## Begin RECORD EXTRACTS

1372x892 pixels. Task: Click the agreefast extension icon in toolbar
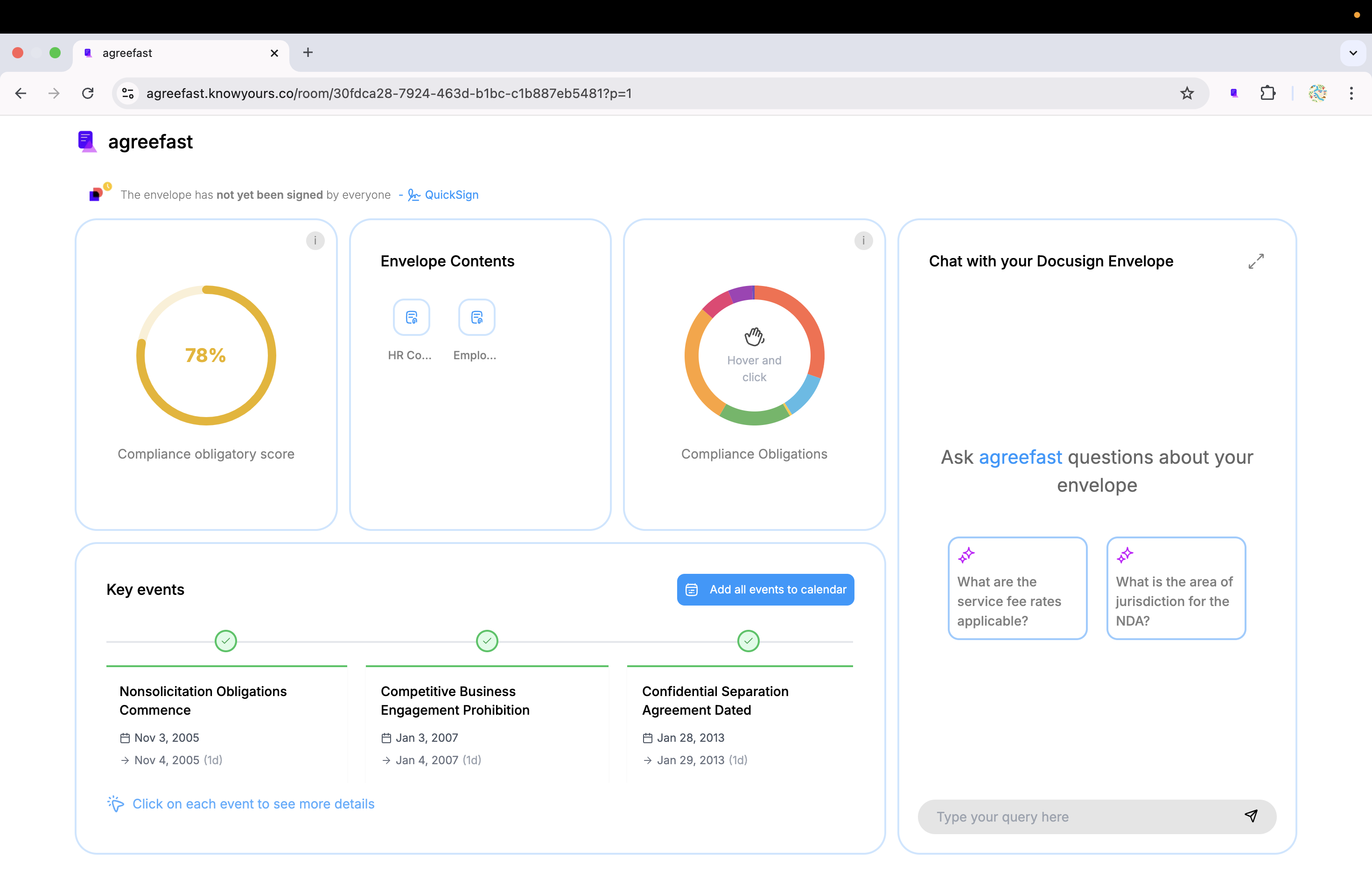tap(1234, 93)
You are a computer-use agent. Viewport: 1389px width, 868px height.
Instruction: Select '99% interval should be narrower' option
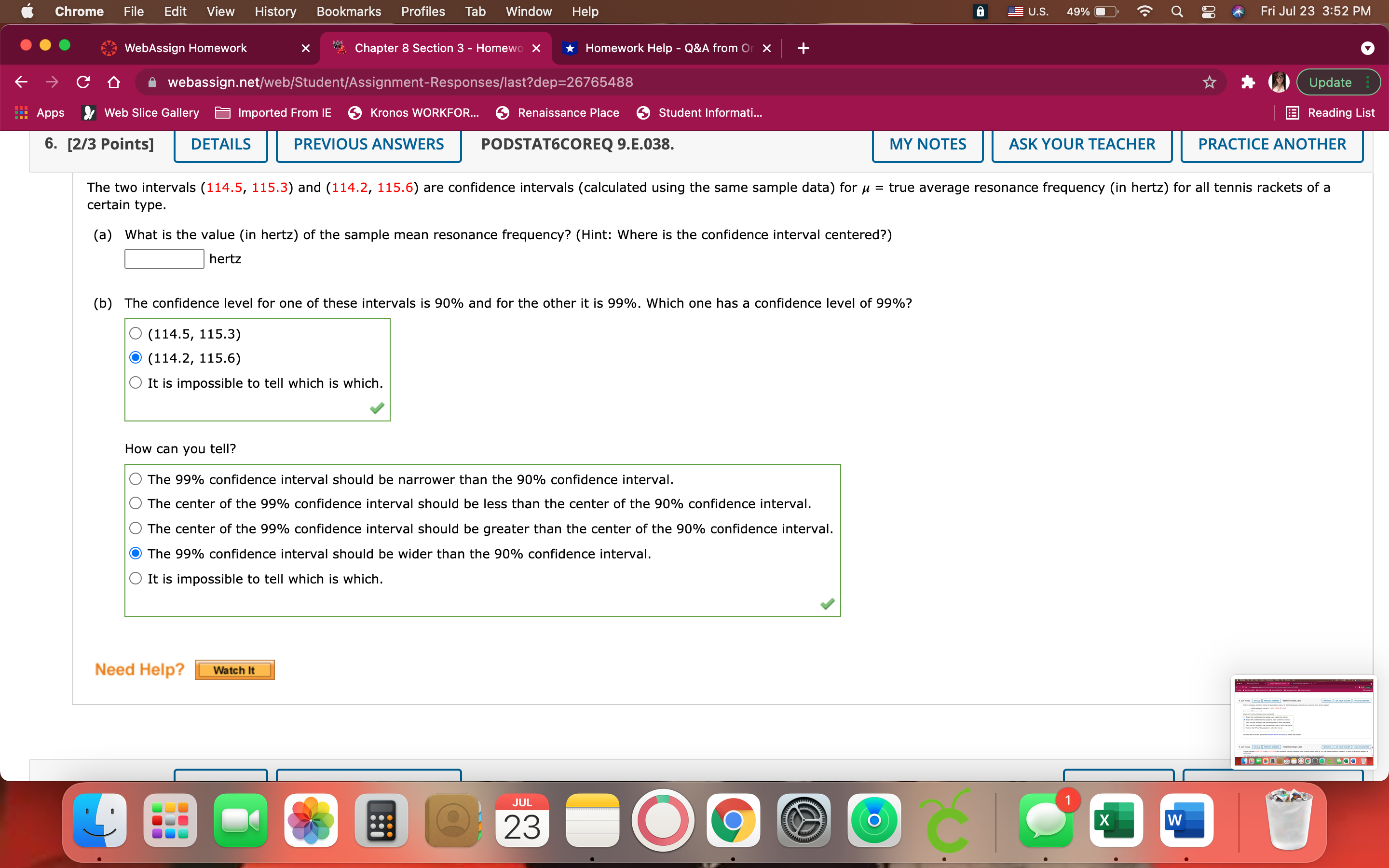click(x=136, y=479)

## End RECORD EXTRACTS

▸ **WHAT THE TASK REQUIRES**:
Return every line of the material above word for word, and leave out the pictures.

▸ **ANSWER TO THE TASK**:
1372x892 pixels. Task: Click the agreefast extension icon in toolbar
tap(1234, 93)
You are a computer-use agent. Viewport: 1389px width, 868px height.
Instruction: Select '99% interval should be narrower' option
click(x=136, y=479)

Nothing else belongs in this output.